[Work instructions] Look through the entries that follow and return each line that has the string "computer".

▬▬▬▬▬▬

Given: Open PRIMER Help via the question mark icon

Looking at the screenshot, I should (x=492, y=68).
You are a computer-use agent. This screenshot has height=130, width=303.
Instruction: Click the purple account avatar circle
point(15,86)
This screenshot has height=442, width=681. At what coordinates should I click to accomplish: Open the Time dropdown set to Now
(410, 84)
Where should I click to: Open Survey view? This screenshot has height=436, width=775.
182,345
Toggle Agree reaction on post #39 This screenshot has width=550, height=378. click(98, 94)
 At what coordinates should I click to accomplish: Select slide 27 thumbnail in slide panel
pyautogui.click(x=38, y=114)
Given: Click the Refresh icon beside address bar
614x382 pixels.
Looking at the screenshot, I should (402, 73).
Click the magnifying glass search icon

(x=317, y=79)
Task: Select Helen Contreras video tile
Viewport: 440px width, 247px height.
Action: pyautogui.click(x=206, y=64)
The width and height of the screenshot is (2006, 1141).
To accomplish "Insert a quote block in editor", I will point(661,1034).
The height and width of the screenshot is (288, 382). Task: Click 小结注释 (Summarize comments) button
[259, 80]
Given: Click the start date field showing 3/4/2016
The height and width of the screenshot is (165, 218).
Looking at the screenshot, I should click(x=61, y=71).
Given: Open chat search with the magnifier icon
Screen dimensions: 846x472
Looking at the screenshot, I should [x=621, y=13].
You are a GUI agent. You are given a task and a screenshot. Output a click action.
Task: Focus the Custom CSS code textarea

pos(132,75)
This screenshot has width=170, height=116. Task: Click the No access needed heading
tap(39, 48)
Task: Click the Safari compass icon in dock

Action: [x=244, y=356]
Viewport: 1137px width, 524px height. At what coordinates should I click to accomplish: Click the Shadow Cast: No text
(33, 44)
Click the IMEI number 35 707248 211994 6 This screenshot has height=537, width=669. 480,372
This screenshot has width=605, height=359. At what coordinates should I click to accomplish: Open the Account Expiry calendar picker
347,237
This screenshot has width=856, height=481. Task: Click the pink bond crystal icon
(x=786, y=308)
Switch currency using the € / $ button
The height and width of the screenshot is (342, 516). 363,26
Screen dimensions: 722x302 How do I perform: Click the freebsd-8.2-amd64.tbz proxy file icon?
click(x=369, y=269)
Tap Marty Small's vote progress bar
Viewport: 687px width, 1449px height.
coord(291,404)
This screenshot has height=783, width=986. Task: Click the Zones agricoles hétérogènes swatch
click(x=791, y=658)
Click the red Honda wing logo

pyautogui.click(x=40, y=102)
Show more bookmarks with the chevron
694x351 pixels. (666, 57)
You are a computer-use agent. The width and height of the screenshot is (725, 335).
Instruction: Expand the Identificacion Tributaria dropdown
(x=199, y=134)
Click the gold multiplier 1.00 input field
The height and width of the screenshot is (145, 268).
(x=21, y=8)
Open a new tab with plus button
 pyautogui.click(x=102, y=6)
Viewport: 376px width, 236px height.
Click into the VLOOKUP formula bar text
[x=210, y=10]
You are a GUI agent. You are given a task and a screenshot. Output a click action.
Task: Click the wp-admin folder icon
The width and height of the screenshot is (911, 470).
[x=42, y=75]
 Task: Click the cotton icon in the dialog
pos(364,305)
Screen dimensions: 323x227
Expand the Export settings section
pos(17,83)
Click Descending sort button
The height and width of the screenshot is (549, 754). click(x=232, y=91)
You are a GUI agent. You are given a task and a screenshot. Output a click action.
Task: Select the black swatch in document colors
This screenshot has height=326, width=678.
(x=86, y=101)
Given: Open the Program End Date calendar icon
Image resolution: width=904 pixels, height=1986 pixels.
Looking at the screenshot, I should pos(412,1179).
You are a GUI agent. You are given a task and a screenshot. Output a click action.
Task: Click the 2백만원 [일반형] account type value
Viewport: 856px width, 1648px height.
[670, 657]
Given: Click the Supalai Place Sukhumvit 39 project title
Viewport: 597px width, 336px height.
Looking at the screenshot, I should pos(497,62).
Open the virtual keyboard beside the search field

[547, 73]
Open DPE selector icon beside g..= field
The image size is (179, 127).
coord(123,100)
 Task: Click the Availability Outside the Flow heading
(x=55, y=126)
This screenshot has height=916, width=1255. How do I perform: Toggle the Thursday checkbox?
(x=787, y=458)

▬▬▬▬▬▬

[Task response]
You are a computer-use agent. This screenshot has height=130, width=303.
You are a computer-use agent. The width and height of the screenshot is (725, 335).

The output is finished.